It is difficult to do a running commentary on issues with such deep roots as the indigenous people’s movement, of which without doubt the current agitation in the valley districts of Manipur is a part. However, difficult though it is, this is precisely the task journalists cannot escape from. It is for this reason that journalism is often referred to as “literature in a hurry”.
It is again for the same reason that practitioners of this profession are also as often referred to as the “first draft writers of history”. Despite these limitations, nobody will argue the vital role journalism plays in any society’s attempt to understand itself and its problems, with a view finally to resolve them. It is perhaps a vindication of the first of these two assertions that many of the best creators of literary works in the world are former journalists, some even going as far to win the Nobel Prize for Literature. There are an equal number of examples of journalists who left their profession and turned to academics and excelled.
While on the job however, journalists normally do not have the leisure or the inclination to do scholarly articles needing months of rigorous researches, with referencing and footnotes etc, for they are perpetually chasing very short deadlines.
With this little acknowledgement of limitation of the profession, we want to remind everyone of the need for moderation in the free use of words and concepts such as “indigenous”. The question who is an indigenous person itself has been problematic even for researchers in the field such as Christian Erni.
Is this person somebody belonging to a primitive or pre-modern economy? Is he or she a practitioner of traditional, animistic religion? Is he somebody who lives in the wild and therefore stateless in the modern sense? Is a person indigenous only because she is believed to be the original inhabitant of a land?
Probably the indigenous person has attributes of some or all of these, and is vulnerable precisely because these attributes are pitted against the encroachment of the modern economy and political system into their spiritual and physical spheres. But, it is quite obvious, each of these attributes are also accompanied by unresolved problems?
Take the last postulate that an indigenous person is the original inhabitant of a place. Does this imply he evolved out of the soil and never moved anywhere else? Or is it just a question of his having arrived at his place of settlement earlier than later migrants? What about nomadic people? Do they cease to be indigenous?
This problem, as Erni notes in his introduction to the edited volume “The Concept of Indigenous Peoples in Asia” is compounded in Asia where numerous groups contest to be classed as indigenous, unlike say in Europe or America where the dividing lines are much more distinct. To this we are inclined to add, this contest has been made even more complex in India because of the notion of Schedule Tribe and the incentive structuring that comes along with this.
Interestingly, in the Indian context, a distinction has emerged between “Schedule Tribe” and “Tribe”, for obviously the two are not identical. One is a technical Constitutional categorisation and the other is a sociological condition? Small wonder then there are communities wanting to come under the ST list, and others, though by any sociological standards cannot anymore be considered a “Tribal”, refusing to forgo the ST status. It is for this reason that the understanding of the concept “indigenous” has to be flexible in places like Manipur. Hence Kukis, Nagas and Meiteis all claim to be “indigenous”, and by Erni’s definition, all would qualify regardless of belonging to the Indian Constitution’s ST list or not.

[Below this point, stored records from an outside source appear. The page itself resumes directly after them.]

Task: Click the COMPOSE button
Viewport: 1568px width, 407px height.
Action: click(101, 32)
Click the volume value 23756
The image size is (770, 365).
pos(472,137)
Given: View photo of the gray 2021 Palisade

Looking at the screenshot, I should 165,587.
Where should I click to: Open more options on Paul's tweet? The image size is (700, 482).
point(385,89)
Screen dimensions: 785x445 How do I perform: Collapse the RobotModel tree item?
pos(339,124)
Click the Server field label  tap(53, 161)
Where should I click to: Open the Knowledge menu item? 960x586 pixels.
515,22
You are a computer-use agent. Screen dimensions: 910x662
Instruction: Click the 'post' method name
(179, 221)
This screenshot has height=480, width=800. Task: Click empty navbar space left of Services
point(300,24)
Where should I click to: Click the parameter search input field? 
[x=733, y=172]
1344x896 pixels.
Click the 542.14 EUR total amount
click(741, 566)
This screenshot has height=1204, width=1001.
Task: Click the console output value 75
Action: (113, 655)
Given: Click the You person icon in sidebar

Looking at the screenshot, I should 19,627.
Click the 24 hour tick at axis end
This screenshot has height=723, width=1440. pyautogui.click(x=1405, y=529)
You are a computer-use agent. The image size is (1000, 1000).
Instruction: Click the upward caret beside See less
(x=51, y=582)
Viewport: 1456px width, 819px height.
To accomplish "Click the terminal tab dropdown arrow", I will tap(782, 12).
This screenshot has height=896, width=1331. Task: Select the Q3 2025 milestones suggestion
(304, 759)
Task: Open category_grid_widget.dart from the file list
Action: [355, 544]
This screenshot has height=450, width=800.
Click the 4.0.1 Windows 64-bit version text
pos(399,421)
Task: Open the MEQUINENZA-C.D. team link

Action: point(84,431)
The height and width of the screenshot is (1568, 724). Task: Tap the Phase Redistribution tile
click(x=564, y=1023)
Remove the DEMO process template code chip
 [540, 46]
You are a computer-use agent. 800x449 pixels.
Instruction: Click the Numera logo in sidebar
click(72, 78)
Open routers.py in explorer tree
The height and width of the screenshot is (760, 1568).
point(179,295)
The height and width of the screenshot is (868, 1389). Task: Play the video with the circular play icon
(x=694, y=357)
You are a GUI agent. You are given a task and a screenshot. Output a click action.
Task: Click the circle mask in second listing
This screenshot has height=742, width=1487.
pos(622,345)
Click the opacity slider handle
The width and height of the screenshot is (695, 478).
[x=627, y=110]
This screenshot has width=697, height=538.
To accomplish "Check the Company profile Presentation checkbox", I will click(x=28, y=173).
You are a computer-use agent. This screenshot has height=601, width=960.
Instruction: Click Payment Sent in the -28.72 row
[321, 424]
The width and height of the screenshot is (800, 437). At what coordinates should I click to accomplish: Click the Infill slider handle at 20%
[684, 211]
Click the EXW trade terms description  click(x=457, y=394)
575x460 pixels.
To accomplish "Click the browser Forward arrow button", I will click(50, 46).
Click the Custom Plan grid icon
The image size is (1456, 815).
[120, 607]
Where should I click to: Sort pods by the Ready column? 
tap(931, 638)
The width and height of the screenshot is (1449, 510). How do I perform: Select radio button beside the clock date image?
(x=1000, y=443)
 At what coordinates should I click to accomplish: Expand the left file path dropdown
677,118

This musing on the volatility of the term “indigenous” is important for one more reason. If a genome study were to be done today, in all likelihood, all Meiteis, all Nagas or all Kukis may not even share the same ancestry even within their communities.
Consider the valley. Many traditions, folklores and also semi-scientific studies by colonial writers have pointed out the valley has been a melting pot where different ethnicities descended and merged into a single identity continuously since prehistoric times. Besides the hill tribes, names of many places in the valley also suggest they were early settlements of Kabaw, Awa, Khagi (Chinese), Kege, Pong, Takhel, Tekhao etc.
Yale professor James C. Scott vouches this population amalgamation was a prominent feature of his and Willem Scheldel’s imaginary landscape of “Zomia” (or the mountain massif of upland SE Asia), to which Manipur and the Northeast obviously would belong. The valley dwellers today probably would have the DNA of all these different peoples. If these happened in the pre and proto-historical times, this indigenisation process continued into the historical period too. If not, the Bamon and Pangal would still be aliens.
This brings in another thought. If settlers come to colonise, as indeed modern settlers do, and instead of seeking to indigenise they try to marginalise or obliterate the existing indigenous cultures, the danger from the standpoint of the original population is obvious. But if the settlers come and seek to sink into the local milieu and ultimately indigenise, it is equally obvious why leniency must meet them. These are some thoughts Manipur today needs desperately to reflect on a learn.